I'll accept that probability theories have their place, but I refuse to accept that the foundation of my structural being is structured with such uncertainty.

The best of the best tried to explain the structure and spectra of multi-electron atoms in Bohrian terms to no avail. The research along that Bohr-like line pretty much stopped when it became clear that a new and better theory, QM, was being developed. And not too many years after the advent of modern QM, Hartree, Fock, Fermi and Thomas developed a framework to deal with heavy atoms -- see Condon and Shortley, Theory of Atomic Spectra(1935), which was for many years one of the preferred QM texts. And, it is still a superb text on QM as well as on atomic physics. The only real change needed to make the book modern are some change in notation and matters of style -- eg they use dyadics as the basis of multipole expansions rather than the more modern angular momentum --Clebsch Gordon approach. That's really no big deal.

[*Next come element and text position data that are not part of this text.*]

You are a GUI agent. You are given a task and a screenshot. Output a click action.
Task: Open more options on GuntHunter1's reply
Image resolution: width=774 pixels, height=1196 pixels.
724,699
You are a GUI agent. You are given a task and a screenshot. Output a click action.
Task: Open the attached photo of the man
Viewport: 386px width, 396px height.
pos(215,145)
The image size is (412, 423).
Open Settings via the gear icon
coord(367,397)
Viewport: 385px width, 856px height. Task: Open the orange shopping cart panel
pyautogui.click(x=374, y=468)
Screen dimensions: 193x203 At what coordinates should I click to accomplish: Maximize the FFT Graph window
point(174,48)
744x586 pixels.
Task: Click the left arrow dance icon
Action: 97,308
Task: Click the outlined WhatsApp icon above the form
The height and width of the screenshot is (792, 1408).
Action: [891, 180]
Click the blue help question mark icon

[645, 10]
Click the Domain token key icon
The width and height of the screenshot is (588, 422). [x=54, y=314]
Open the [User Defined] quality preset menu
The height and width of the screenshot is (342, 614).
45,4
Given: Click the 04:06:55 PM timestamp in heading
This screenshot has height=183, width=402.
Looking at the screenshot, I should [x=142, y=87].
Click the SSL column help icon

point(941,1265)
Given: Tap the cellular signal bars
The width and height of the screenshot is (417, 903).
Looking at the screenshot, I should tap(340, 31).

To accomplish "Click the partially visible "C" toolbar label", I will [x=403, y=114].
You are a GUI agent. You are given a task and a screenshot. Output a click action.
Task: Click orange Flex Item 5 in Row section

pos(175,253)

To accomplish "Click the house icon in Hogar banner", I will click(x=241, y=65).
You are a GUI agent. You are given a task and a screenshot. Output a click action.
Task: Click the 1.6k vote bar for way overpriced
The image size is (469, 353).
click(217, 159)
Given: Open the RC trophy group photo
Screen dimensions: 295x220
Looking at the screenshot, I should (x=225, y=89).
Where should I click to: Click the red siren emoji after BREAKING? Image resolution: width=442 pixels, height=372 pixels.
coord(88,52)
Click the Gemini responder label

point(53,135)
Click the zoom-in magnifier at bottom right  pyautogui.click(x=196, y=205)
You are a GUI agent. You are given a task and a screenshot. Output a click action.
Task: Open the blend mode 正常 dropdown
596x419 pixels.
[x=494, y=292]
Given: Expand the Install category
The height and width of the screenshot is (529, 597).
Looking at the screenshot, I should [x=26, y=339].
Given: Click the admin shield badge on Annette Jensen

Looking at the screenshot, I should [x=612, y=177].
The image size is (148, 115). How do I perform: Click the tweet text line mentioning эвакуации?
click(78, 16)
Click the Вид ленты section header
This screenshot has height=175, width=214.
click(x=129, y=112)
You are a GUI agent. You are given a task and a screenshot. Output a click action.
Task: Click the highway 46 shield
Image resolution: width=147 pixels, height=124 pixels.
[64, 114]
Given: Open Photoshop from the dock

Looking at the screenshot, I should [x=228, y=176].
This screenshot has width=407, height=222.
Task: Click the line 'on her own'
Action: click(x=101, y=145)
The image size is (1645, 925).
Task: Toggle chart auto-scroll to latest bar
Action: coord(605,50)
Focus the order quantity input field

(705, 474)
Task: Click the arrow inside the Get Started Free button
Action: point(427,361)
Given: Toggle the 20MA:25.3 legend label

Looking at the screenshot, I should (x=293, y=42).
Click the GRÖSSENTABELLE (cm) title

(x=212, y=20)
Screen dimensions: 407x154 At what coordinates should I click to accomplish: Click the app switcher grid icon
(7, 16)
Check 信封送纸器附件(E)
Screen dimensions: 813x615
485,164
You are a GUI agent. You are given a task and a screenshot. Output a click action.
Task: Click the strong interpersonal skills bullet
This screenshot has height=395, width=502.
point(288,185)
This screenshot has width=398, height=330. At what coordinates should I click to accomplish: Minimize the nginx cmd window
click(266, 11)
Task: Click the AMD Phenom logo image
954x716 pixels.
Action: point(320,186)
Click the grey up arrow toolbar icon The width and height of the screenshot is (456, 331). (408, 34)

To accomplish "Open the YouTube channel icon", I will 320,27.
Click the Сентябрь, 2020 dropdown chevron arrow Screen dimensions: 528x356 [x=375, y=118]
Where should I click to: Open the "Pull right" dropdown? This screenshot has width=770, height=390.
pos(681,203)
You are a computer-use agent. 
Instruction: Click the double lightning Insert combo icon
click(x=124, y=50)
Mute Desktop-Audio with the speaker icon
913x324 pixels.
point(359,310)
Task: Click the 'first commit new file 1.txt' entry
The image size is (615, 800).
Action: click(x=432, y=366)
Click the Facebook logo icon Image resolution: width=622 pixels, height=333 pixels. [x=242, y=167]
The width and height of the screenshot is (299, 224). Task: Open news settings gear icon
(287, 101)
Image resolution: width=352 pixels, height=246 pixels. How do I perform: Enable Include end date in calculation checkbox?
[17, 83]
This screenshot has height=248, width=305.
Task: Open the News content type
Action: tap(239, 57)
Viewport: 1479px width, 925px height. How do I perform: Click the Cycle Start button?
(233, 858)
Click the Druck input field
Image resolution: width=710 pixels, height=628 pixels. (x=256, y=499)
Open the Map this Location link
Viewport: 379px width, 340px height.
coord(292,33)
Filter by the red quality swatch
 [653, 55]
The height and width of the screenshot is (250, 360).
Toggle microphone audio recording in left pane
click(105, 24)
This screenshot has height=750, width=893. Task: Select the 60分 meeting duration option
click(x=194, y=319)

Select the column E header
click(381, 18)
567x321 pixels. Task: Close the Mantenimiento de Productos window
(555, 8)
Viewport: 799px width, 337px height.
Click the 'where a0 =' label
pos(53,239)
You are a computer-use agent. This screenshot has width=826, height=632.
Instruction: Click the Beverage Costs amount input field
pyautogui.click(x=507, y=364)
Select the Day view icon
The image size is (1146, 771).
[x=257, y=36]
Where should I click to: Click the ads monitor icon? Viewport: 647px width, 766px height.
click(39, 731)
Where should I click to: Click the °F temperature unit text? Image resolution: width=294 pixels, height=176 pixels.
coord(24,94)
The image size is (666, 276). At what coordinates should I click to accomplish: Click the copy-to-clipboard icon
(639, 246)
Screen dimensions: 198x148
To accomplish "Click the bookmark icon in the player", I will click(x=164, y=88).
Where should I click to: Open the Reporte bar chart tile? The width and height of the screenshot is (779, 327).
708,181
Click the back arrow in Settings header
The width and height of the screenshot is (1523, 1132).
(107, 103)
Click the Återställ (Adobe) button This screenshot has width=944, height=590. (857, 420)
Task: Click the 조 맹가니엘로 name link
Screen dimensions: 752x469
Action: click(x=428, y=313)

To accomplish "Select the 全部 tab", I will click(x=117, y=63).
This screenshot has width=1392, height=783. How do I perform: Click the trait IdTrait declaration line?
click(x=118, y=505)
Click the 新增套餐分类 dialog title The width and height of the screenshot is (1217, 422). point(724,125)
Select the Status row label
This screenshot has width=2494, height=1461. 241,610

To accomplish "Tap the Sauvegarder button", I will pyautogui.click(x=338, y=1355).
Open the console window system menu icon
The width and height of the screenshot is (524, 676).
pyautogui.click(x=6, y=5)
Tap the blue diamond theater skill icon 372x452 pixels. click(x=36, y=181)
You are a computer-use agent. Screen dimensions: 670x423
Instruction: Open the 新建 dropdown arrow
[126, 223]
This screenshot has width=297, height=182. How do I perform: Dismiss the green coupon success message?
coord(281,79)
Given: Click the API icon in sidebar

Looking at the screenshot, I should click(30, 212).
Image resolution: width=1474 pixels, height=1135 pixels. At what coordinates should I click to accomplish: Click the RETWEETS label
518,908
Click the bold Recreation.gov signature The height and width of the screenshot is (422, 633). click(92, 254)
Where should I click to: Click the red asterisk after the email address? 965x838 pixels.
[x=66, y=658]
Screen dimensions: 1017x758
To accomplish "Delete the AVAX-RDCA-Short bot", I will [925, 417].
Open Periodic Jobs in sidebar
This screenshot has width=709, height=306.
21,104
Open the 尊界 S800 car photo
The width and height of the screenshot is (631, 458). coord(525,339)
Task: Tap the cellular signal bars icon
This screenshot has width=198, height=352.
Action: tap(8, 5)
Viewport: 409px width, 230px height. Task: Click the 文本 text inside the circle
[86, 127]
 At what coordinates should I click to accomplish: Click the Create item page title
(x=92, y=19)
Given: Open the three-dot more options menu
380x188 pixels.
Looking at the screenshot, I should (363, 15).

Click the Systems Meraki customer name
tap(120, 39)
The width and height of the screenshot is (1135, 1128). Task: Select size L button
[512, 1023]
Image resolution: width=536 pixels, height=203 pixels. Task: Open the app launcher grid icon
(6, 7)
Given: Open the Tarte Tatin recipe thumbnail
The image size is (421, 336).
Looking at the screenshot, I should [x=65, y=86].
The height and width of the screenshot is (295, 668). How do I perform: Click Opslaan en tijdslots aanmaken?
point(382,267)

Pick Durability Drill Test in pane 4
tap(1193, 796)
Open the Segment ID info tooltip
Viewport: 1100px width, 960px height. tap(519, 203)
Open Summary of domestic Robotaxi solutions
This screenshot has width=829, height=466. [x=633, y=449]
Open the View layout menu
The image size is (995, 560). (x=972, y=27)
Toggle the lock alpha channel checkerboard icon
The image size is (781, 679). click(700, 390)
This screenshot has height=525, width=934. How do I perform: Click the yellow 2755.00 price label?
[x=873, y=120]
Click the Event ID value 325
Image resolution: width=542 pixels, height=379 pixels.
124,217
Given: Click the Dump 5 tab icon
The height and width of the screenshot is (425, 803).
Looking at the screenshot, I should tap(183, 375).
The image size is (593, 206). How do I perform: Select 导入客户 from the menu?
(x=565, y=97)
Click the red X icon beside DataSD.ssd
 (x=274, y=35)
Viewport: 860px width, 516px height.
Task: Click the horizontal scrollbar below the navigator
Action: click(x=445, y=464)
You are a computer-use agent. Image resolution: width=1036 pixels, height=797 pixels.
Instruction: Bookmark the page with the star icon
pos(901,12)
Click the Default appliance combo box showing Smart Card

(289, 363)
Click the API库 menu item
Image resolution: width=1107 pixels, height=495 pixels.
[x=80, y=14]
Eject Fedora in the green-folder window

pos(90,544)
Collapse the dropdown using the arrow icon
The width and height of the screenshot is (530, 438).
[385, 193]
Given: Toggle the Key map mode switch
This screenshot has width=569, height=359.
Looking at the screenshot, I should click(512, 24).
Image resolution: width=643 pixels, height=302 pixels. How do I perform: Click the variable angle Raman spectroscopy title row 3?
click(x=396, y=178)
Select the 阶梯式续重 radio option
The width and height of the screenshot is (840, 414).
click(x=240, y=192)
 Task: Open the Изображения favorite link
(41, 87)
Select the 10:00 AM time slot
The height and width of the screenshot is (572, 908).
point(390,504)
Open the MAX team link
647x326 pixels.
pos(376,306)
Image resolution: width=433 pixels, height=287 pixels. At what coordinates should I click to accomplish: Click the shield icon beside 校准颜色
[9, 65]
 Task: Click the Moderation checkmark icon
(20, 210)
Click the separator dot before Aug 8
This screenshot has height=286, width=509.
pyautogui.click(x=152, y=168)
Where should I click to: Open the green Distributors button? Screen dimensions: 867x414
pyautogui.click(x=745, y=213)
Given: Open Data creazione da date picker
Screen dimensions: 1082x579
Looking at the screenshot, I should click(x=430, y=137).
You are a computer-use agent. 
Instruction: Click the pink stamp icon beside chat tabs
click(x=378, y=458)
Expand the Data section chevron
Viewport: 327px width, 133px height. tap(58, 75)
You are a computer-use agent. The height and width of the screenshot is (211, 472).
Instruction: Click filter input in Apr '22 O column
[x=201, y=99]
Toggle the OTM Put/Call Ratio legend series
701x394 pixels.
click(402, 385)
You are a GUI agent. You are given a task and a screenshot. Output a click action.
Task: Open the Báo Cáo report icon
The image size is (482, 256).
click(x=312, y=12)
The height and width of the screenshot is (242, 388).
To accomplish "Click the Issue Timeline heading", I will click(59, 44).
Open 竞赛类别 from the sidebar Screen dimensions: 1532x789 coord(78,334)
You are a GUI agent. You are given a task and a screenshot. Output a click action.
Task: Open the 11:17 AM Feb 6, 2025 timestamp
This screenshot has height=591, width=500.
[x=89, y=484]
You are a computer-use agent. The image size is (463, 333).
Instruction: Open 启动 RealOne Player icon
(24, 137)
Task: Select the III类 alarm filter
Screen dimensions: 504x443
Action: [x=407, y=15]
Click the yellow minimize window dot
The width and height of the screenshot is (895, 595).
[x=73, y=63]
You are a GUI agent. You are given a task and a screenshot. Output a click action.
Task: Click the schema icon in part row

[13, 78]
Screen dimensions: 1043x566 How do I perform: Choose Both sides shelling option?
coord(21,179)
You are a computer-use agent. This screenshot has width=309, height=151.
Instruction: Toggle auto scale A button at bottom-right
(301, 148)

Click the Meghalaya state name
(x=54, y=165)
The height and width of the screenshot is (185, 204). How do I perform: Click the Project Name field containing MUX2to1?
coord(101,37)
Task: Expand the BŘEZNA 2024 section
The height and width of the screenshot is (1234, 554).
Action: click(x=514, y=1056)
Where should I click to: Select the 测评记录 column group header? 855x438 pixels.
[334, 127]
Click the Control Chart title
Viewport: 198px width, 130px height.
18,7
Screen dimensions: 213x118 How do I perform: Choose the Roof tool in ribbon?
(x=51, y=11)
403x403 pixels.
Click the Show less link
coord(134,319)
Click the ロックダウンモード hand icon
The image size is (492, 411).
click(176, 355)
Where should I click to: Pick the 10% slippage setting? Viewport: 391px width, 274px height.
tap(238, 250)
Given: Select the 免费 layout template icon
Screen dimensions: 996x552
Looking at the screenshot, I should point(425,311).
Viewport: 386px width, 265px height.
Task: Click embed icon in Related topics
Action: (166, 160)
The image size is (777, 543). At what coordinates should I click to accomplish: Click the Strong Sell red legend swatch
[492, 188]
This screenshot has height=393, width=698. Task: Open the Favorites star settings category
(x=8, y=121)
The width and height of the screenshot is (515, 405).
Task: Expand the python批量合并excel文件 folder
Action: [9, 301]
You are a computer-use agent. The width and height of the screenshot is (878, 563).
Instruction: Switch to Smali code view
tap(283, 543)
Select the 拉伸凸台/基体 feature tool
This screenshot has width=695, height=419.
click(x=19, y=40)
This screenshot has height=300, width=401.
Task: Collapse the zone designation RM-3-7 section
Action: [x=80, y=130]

So, yes to a later question, the Dirac and Landau and Lifschitz books give as good discussions of QM as you will ever find -- it certainly doesn't hurt that Dirac was one of the inventors of QM, Landau was a major player from the early days of QM to the beginnings of quarks and all that. Both Dirac and Landau won Nobel Prizes.

Why should Nature not be probabilistic? Nature pays little heed to personal prejudices.

Regards, Reilly Atkinson

 

[lalbatros]

I'll accept that probability theories have their place, but I refuse to accept that the foundation of my structural being is structured with such uncertainty.

Still you are born because of a totally random egg-activation,
and you had about 50% probability of being structurally a male or a female.

From the rest of you comments on QM, I can also conclude that your training in this field was a bit chaotic ...
... and this influenced considerably (structurally) your way of thinking.

If you just considered all experimental data, your conclusion would be certainly different.
Experimental data would reduce any uncertainty in your understanding of physics.